BEGIN PAGE EXTRACT
The appropriate management response to a decline in performance is to address the underlying cause of the problem. If the cause is a work-related factor such as poor training, then the solution lies within the domain of the supervisor. However, if the cause is a set of complex and private personal problems, most suggest that some form of employee assistance programme (EAP) may be the most appropriate strategy.

Of course, employees should be able to refer themselves to the EAP, but when it comes to addiction this is very unlikely, as denial is part of the process. But it is very hard to deny the reality of a disciplinary interview from a supervisor about deteriorating work performance. Here, an addicted employee is confronted about their deteriorating performance and then given an escape valve in the form of an EAP.
END PAGE EXTRACT
BEGIN EXERCISE DATA
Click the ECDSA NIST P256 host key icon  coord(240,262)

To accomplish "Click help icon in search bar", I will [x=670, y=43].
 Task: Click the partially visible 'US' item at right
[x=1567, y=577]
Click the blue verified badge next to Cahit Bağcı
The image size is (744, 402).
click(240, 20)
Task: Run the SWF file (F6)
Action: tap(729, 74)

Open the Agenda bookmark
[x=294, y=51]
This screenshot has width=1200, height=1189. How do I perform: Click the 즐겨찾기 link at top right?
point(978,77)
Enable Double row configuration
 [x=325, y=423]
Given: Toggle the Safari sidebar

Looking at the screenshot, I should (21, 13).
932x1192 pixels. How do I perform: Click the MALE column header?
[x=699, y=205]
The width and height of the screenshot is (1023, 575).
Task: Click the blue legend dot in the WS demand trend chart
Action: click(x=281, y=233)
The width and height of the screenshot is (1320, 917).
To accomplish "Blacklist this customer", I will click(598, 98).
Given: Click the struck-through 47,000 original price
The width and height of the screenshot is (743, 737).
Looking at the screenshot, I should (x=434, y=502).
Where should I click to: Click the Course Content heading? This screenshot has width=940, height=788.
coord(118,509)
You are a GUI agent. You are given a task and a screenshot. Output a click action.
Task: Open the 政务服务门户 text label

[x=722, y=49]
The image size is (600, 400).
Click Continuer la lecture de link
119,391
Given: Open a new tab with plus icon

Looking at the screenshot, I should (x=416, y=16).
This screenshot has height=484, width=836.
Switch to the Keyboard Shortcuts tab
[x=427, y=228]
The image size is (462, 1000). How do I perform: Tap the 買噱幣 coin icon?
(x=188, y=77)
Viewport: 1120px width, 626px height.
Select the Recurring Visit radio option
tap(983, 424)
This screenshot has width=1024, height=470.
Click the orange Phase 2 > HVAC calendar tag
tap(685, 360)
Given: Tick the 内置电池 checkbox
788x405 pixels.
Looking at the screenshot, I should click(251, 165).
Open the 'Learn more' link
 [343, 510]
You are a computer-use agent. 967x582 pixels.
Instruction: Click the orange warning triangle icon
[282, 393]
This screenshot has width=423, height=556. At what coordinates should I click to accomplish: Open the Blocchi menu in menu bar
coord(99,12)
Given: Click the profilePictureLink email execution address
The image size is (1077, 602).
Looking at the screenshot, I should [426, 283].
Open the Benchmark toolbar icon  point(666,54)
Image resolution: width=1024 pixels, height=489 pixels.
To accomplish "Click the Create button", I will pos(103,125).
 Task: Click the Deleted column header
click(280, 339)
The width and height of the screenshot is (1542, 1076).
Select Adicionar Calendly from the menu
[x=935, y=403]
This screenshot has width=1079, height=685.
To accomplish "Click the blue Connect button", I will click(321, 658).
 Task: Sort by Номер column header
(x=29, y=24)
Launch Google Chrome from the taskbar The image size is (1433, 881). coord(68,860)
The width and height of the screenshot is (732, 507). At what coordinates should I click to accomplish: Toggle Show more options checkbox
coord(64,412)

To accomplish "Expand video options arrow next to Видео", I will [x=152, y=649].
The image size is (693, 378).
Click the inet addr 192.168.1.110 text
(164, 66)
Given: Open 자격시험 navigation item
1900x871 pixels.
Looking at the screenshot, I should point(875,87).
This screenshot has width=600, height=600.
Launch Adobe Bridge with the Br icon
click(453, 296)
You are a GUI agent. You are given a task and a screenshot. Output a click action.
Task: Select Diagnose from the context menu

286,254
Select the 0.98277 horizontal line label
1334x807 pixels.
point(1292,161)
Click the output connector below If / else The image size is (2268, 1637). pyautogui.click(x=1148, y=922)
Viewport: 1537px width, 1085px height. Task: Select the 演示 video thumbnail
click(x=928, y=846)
END EXERCISE DATA
_WORK INSTRUCTIONS_.
1. In the passage on managing declining work performance, why is an addicted employee unlikely to refer themselves to an EAP?
2. Continue the passage on managing declining work performance from its final sentence.

_EXERCISE RESPONSES_.
1. Because denial is part of the process of addiction.

2.
This type of EAP supervisor referral has been shown to be the most effective way of assisting employees with alcohol or other drug or addiction problems. It allows appropriate assessment and treatment to be carried out without the ethical baggage of drug testing or the expense of residential treatment programmes. Unfortunately, not all EAPs emphasise the supervisor referral component of the product. This is unfortunate as almost all of the cost-benefit studies done on EAPs have shown this to have the most significant impact on the bottom line. If an EAP does not train supervisors to use appropriate work performance referral, and if employers rely on self-referral for employees to access an EAP, then they are offering an inferior staff benefit.